Design journalist and speaker, Roddy Clarke, is passionate about how we individually, and collectively, can leave a smaller footprint on Mother Earth. In a recent Aritco Talk on the impacts of the pandemic and sustainability, Roddy, who contributes to Forbes and a variety of other publications, says he is hopeful, but the next ten years is critical in our fight against climate change. Here he shares a few of his thoughts on what needs to happen.
Moving towards smaller footprints on Mother Earth
Design journalist Roddy Clarke discusses our role in creating a sustainable future.
There’s still hope – if we act fast
How can we have sustainable economic growth?
Economic recovery must be led with a green strategy in place. We have a chance to rebuild the economy with a renewed approach to values such as circularity, equality and transparency. While many may view it as a restraint, it offers a wealth of opportunity and a chance to revitalise sectors with passion and purpose. We can succeed through collaborations across industries and a willingness to work as a single, collective force to achieve the targets and goals laid out for us.
What are some companies that set a good example?
One example is Anglepoise based in the UK. They have launched a Lifetime Guarantee which is the first of its kind in the lighting world. It means they can take direct responsibility for the recycling and repurposing of their products, while giving customers that extra commitment to the brand.
Another example of a company that puts its people, and the planet, first is Vestre, a Norwegian company. Its latest factory, The Plus, is under development and will produce 250,000 kWt of its own renewable energy and recycle 95% of its water. Part of the plan is also to protect and preserve the 300-acre park surrounding the building. The mindset of its CEO, Jan-Christian Vestre, is one which puts values first and enables the business to grow, but with the right ethics and principles at its heart.

Task instructions →
[A] Repeat the part of the Roddy Clarke article starting with "Economic recovery must" and going on through "a good example?", word for word.
[B] Summarize the Roddy Clarke article in two sentences.
[C] Resume the Roddy Clarke article after its final sentence and keep writing in the same style.

Records shown →
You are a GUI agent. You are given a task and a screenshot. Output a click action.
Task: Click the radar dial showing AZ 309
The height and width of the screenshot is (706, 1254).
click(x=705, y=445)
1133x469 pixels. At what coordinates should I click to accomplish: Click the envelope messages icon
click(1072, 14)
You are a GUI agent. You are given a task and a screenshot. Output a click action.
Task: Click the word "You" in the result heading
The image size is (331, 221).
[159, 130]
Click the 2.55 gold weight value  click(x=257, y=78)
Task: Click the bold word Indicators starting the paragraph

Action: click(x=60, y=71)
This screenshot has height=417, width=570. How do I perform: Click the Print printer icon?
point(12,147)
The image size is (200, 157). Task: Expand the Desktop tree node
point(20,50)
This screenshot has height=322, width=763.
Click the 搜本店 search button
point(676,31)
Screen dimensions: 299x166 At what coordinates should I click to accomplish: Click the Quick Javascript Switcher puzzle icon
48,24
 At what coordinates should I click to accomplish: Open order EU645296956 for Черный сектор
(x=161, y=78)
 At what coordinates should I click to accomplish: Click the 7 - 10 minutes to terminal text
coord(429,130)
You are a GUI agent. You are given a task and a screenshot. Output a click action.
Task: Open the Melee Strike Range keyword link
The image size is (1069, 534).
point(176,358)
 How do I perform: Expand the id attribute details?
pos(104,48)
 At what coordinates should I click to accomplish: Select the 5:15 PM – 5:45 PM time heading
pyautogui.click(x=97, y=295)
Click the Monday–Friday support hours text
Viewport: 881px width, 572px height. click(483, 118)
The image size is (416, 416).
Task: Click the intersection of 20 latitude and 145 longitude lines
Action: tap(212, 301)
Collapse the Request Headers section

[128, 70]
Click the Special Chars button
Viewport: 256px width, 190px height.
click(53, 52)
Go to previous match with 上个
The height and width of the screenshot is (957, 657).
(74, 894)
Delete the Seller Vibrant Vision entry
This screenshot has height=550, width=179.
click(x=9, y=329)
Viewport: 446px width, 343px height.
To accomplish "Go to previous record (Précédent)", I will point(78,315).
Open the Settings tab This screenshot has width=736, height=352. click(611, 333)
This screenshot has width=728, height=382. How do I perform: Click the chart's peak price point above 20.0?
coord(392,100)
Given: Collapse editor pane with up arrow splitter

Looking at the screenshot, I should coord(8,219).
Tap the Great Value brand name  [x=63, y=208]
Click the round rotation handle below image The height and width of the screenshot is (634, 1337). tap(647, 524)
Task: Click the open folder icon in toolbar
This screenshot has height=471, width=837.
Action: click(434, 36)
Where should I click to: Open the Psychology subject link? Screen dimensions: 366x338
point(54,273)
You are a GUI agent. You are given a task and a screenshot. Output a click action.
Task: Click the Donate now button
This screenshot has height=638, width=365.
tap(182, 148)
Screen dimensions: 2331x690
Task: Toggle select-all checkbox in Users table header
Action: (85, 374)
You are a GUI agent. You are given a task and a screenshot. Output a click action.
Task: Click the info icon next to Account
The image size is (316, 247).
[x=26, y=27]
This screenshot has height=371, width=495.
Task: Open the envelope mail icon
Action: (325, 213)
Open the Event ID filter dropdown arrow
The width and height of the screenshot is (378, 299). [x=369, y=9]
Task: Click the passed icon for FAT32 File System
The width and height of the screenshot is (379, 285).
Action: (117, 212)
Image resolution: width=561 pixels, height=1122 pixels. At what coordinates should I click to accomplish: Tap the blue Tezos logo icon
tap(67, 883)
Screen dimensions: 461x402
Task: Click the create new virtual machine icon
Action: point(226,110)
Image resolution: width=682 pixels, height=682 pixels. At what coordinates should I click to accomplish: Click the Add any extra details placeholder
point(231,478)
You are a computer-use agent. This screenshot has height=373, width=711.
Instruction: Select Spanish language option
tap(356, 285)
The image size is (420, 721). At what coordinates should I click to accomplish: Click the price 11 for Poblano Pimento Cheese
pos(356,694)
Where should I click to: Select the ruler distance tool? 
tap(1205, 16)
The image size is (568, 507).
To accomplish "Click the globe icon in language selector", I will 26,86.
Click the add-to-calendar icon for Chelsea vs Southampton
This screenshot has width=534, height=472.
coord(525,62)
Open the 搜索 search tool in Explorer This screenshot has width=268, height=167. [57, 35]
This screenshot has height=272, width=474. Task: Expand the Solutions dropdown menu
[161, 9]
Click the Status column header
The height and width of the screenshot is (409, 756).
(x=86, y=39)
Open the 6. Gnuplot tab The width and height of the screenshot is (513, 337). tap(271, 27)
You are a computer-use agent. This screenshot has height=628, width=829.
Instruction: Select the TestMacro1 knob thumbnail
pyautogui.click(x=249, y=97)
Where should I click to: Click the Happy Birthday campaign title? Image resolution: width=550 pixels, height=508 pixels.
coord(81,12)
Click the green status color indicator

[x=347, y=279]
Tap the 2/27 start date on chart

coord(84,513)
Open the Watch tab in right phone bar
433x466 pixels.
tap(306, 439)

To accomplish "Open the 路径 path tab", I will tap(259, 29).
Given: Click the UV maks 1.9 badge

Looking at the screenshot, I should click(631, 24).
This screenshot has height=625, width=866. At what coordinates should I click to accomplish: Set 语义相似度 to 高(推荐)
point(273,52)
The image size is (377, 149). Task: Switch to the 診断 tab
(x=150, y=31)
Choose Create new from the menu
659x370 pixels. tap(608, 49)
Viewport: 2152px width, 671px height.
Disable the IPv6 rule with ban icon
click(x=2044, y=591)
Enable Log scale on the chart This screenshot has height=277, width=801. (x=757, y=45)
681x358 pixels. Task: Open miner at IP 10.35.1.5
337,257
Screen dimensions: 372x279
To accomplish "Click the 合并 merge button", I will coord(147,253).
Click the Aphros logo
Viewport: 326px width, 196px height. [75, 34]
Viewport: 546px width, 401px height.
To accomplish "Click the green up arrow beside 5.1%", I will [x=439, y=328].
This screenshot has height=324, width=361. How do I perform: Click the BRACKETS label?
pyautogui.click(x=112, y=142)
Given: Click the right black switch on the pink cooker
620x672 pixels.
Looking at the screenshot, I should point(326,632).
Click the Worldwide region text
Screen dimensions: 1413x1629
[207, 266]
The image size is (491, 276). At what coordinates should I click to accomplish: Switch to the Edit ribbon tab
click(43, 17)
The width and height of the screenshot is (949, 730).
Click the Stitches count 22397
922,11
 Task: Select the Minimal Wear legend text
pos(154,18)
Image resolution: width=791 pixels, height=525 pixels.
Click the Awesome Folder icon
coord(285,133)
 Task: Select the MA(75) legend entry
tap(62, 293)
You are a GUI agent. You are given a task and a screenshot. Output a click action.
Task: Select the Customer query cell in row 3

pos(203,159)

Expected outputs →
[A]
Economic recovery must be led with a green strategy in place. We have a chance to rebuild the economy with a renewed approach to values such as circularity, equality and transparency. While many may view it as a restraint, it offers a wealth of opportunity and a chance to revitalise sectors with passion and purpose. We can succeed through collaborations across industries and a willingness to work as a single, collective force to achieve the targets and goals laid out for us.
What are some companies that set a good example?

[B] Design journalist Roddy Clarke says he is hopeful but considers the next ten years critical in the fight against climate change, and he argues that economic recovery must be led with a green strategy built on values such as circularity, equality and transparency. He points to Anglepoise, with its Lifetime Guarantee, and Vestre, whose factory The Plus will produce its own renewable energy and recycle 95% of its water, as companies that set a good example.

[C]
London-based Ishkar is shedding light on the work of craftspeople from countries such as Afghanistan, Syria and Burkina Faso, to name a few. Through travel and crafts, its founder, Edmund Le Brun, is seeking to bring the many perspectives of such countries to a wider audience and highlight the heritage of crafts within these regions. Simultaneously, it is supporting small creative communities, allowing them to succeed using their inherent sustainable practices of reuse, repair and producing minimal waste.
How do you keep such a positive attitude towards this?
I am an optimist at heart. Throughout my own personal experiences, I have always kept hope at the forefront of what I believe in. While times may be challenging, we have the power to work as individuals and simultaneously as part of a global community. I do believe humanity will prevail, and communities will gain strength through working together instead of in opposition with each other. While we cannot shy away from the facts of the crisis itself, we must draw from each other and focus on solutions which will preserve not only the planet, but also humanity as we know it.
How can individuals reduce their environmental impact?
Change starts with us. While we can spend energy pointing fingers and blaming organisations, we also have the power to inspire change within our own circles of influence. No change is too small and, by acknowledging we are all on a journey towards a better future, we can move forward step by step. And yes, governments and organisations do have a lot of improvements to make. However, we can also influence this by choosing wisely in which companies to invest our money and also through voting those into office who will hold themselves accountable to such values in ensuring change can take place.